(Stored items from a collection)

· · · · · · ·

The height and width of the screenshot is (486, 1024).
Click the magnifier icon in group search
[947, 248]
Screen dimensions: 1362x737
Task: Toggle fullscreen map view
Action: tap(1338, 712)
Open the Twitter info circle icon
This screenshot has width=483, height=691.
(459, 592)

· · · · · · ·

**Problem description:** Retype the entries shown above. Keep every word exactly as it is.

**Response box:**
The height and width of the screenshot is (486, 1024).
Click the magnifier icon in group search
[947, 248]
Screen dimensions: 1362x737
Task: Toggle fullscreen map view
Action: tap(1338, 712)
Open the Twitter info circle icon
This screenshot has width=483, height=691.
(459, 592)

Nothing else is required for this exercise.